To do.
Every line below between the one holding "Where should I click to: Open the apps" and the one holding "Given: Open order link 2134740", inclusive, should be copied exactly, and no other line.

Material for this task.
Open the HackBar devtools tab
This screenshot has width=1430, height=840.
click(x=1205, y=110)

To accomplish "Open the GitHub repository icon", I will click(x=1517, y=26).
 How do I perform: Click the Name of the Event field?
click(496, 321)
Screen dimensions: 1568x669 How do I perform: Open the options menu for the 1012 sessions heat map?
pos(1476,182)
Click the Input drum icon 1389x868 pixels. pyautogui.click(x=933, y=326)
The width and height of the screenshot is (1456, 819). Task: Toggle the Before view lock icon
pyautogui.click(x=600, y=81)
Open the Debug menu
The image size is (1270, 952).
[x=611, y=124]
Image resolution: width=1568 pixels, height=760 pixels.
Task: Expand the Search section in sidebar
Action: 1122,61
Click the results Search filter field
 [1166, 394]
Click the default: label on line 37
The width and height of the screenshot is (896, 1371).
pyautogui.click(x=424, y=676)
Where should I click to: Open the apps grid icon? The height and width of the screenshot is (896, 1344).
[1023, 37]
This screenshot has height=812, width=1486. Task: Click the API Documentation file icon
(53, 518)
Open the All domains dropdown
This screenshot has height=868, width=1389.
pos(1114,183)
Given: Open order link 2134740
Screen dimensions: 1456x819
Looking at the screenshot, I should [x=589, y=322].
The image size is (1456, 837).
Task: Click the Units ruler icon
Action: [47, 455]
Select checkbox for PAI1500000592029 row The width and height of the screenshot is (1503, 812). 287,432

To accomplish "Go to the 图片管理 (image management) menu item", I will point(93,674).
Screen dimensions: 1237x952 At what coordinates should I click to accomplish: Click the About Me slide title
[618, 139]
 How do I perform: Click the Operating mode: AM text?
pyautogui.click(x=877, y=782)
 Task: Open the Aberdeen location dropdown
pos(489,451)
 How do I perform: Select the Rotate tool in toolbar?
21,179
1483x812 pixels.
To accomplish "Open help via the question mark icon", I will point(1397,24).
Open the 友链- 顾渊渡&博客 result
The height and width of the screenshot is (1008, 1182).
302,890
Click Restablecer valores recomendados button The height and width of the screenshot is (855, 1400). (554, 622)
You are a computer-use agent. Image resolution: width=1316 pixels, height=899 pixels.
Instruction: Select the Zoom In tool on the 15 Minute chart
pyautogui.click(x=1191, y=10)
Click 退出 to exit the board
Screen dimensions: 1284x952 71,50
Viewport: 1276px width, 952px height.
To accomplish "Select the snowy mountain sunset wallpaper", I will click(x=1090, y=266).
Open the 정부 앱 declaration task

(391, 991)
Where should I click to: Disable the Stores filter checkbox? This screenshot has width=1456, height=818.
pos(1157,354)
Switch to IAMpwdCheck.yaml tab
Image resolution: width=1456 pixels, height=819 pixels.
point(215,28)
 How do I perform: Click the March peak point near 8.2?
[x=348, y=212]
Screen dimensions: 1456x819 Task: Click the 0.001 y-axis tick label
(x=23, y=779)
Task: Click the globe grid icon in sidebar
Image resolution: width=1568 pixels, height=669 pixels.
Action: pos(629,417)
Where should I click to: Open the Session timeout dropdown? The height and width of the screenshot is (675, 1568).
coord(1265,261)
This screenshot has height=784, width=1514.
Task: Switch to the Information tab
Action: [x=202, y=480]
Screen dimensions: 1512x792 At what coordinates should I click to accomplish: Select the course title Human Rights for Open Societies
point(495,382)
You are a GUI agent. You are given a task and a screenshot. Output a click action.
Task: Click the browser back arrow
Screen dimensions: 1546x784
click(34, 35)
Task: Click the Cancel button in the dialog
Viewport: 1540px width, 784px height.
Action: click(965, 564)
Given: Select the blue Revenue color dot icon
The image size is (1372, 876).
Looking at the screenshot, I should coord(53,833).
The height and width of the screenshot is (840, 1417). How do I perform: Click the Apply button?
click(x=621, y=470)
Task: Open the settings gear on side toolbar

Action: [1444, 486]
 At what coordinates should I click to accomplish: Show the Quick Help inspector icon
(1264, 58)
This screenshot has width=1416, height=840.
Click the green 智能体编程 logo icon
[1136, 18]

Solution to the exercise.
Where should I click to: Open the apps grid icon? The height and width of the screenshot is (896, 1344).
[1023, 37]
This screenshot has height=812, width=1486. Task: Click the API Documentation file icon
(53, 518)
Open the All domains dropdown
This screenshot has height=868, width=1389.
pos(1114,183)
Given: Open order link 2134740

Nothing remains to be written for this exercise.